Von der Geschichte aus gesehen war die Partei bis auf diese beiden Jahre eine oppositionelle Gruppe innerhalb der Arbeiterbewegung. Trotzdem war anfangs die Hoffnung vorhanden war, daß die Kommunisten noch etwas weiter bringen in der Regierung. Am Beginn standen Erklärungen auch seitens konservativer Politiker, ein revolutionäres Österreich gründen zu wollen. Das konnten wir mittragen. Natürlich waren das Alibierklärungen, und so ist der Einfluß der Kommunisten geringer geworden – nicht zuletzt auch, weil sie sich übertölpelt gefühlt haben.

Es scheint, also ob 1945 die Kommunisten die Bürgerlichen mit Glacéhandschuhen angefaßt hätten, im Vergleich zur Zeit des Ständestaates. Und nun saßen sie in einer Regierung inklusive ehemaligen Vertretern dieses verhaßten Ständestaates. Da war doch der revolutionäre Pathos auf einmal weg. War das der vielbeschworene Geist der Lagerstraße?

Das ist auch ein Mythos. Die Österreicher in Mauthausen haben zum Beispiel einen Aufruf zum Wiederaufbau Österreichs verfaßt, der später auch von Politikern aller Lager unterzeichnet wurde. Sowjetösterreich war bei den Kommunisten genauso wenig Thema wie die Frage, den katholischen Ständestaat wieder aufzumachen. Beide Seiten haben also gelernt.
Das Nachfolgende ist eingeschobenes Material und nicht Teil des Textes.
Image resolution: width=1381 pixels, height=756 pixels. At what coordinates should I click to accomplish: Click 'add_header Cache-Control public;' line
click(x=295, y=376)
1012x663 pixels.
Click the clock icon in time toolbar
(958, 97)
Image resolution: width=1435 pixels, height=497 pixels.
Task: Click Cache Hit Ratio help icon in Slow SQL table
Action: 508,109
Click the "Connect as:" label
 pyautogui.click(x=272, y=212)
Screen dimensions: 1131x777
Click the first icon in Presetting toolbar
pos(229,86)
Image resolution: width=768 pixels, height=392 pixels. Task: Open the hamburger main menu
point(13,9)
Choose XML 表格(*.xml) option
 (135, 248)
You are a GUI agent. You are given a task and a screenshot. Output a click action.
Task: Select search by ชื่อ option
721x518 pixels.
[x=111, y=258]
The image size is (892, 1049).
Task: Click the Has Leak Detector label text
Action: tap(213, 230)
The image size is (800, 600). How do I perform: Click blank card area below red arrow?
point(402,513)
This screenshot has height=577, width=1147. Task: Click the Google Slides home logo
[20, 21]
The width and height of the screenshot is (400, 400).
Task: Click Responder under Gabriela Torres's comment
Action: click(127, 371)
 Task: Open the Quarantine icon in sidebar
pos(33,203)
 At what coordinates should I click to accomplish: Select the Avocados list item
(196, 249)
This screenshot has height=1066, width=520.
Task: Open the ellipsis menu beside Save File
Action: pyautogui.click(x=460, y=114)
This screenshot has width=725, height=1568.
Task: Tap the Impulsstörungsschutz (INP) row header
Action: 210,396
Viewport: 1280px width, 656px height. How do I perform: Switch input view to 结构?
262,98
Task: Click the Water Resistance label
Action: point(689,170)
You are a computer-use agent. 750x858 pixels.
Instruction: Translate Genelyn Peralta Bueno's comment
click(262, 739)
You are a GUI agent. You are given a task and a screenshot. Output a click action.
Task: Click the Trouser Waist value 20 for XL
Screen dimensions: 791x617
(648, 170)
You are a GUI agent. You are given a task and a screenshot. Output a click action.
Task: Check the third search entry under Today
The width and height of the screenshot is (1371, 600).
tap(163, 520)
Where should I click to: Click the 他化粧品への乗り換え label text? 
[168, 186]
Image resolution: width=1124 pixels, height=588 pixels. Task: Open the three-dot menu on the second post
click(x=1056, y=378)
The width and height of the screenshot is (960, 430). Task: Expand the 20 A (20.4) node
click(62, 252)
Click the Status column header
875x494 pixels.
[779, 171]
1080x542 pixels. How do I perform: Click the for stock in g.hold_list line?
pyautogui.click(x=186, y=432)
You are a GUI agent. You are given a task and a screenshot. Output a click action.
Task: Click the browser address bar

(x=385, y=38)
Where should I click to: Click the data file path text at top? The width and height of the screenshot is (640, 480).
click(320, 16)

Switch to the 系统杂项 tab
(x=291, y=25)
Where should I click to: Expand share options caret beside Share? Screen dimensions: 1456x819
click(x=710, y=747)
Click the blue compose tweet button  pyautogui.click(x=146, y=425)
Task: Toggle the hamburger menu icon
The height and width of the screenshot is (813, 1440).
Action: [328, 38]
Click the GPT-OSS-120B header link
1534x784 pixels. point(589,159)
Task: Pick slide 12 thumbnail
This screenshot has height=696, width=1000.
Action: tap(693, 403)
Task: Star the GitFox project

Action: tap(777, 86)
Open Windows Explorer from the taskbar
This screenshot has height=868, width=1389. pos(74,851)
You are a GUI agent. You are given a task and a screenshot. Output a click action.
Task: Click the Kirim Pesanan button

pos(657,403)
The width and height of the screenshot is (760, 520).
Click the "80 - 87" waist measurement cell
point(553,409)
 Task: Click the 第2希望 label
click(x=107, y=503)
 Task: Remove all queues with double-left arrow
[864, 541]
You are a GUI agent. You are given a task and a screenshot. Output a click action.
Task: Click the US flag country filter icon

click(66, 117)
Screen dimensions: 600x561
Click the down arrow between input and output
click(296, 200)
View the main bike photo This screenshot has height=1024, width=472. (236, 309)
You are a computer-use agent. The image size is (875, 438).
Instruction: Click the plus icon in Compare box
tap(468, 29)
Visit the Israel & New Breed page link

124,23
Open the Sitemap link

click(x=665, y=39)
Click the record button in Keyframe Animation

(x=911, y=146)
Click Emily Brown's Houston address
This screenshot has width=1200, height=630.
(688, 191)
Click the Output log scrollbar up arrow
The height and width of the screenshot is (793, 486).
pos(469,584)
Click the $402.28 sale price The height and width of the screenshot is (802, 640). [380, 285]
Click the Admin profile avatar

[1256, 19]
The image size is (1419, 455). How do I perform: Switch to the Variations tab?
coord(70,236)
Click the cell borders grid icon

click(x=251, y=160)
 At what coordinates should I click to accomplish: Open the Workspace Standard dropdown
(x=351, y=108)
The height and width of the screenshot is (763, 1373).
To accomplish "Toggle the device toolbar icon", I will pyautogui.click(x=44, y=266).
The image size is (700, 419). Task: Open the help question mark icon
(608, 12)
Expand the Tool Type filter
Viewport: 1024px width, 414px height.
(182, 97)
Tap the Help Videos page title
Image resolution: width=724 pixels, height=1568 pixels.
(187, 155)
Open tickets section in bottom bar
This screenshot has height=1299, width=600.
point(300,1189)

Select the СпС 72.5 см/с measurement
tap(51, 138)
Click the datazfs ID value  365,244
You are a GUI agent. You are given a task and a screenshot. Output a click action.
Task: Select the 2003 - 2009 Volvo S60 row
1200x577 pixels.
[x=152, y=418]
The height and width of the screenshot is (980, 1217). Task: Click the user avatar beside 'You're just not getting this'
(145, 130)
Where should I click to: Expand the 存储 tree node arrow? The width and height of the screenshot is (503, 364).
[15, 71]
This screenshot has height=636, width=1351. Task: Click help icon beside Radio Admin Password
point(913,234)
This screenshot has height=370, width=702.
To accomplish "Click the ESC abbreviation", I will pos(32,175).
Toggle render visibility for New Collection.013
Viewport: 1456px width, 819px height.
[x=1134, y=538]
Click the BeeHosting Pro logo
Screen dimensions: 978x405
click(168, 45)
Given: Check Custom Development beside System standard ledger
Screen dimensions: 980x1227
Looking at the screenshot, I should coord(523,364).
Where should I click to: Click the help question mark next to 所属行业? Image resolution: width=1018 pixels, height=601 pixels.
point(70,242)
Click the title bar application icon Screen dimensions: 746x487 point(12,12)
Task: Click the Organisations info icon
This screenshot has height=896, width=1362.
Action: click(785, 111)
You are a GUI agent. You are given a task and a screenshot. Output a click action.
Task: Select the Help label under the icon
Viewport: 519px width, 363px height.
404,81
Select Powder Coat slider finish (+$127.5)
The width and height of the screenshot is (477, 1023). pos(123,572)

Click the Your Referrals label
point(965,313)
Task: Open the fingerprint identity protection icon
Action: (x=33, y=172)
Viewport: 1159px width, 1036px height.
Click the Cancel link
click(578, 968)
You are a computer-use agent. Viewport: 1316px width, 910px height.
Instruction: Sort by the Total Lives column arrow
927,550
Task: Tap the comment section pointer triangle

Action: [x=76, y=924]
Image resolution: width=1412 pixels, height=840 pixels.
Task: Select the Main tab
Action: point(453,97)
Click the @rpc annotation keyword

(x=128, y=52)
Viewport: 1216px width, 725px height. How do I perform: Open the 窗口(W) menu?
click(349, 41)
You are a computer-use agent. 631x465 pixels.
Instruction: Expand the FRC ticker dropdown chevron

Kurt Hacker, geboren 1920 in Wien, wurde in die Deutsche Wehrmacht eingezogen und begann während des Westfeldzuges mit der Verbreitung geheim hergestellter Druckschriften. Nach seiner Verurteilung saß er in verschiedenen deutschen Zuchthäusern und wurde schließlich ins KZ Auschwitz überstellt. Im Jahr 1945 schloß er sich als Kommunist der neu gegründeten österreichischen Polizei an und galt als einer der „Honnergardisten“. Ab Mitte der 70er Jahre war er verantwortlicher Leiter der Gedenkstätte Mauthausen.